§ **AIM OF THE TASK**
Take the data below. Output it exactly from its first line through the line containing "You are a computer-use agent. The".

[Pixel coordinate grounding data]

/---

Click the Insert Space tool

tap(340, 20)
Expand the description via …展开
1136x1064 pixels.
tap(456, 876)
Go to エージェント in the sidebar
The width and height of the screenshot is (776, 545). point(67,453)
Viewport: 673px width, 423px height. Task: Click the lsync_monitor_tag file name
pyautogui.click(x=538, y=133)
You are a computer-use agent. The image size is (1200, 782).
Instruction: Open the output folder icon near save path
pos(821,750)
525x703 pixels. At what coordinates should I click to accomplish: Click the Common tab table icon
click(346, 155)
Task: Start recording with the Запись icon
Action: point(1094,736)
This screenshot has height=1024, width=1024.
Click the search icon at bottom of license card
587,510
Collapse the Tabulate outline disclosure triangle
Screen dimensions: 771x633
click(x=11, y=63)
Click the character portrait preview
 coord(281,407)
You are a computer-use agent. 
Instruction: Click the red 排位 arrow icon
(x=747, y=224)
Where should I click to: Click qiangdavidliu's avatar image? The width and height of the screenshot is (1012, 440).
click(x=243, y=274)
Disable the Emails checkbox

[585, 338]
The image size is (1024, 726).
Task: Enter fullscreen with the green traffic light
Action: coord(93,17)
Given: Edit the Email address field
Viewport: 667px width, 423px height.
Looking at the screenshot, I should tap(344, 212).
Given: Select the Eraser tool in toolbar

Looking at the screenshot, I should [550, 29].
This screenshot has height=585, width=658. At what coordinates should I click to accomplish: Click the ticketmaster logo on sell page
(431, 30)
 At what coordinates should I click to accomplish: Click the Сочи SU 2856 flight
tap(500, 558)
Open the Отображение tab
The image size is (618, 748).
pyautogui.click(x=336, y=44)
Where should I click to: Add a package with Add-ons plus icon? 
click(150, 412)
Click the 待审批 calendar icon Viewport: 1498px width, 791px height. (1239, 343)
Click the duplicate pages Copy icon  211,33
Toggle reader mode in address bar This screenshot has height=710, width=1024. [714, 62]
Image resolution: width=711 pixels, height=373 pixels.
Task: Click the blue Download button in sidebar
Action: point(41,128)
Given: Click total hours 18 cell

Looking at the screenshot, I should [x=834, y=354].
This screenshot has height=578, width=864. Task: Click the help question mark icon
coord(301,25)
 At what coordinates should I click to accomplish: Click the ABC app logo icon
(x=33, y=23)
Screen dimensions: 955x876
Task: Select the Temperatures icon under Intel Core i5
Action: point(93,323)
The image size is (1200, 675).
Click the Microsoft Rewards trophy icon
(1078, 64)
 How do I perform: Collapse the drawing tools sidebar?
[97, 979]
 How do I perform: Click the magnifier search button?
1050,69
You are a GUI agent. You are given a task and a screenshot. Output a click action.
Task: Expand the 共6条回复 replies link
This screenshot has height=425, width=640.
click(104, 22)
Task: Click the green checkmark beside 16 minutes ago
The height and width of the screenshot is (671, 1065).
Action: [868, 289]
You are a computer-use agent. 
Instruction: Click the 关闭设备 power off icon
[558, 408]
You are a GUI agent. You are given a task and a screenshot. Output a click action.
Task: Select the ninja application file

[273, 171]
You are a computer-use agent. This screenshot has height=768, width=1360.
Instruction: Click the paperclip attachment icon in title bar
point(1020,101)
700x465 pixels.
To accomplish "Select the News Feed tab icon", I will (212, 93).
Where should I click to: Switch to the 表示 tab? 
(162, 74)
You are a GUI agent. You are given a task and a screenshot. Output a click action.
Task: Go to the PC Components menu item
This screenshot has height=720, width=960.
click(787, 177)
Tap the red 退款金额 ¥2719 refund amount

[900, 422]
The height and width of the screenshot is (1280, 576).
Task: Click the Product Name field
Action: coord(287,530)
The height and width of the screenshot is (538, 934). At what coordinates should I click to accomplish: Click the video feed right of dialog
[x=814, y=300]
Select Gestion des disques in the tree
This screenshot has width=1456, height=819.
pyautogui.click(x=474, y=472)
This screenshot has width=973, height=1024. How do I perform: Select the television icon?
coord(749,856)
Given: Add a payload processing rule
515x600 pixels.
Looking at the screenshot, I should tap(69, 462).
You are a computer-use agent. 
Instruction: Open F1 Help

\---

§ **FINISHED EXERCISE**
Click the Insert Space tool

tap(340, 20)
Expand the description via …展开
1136x1064 pixels.
tap(456, 876)
Go to エージェント in the sidebar
The width and height of the screenshot is (776, 545). point(67,453)
Viewport: 673px width, 423px height. Task: Click the lsync_monitor_tag file name
pyautogui.click(x=538, y=133)
You are a computer-use agent. The image size is (1200, 782).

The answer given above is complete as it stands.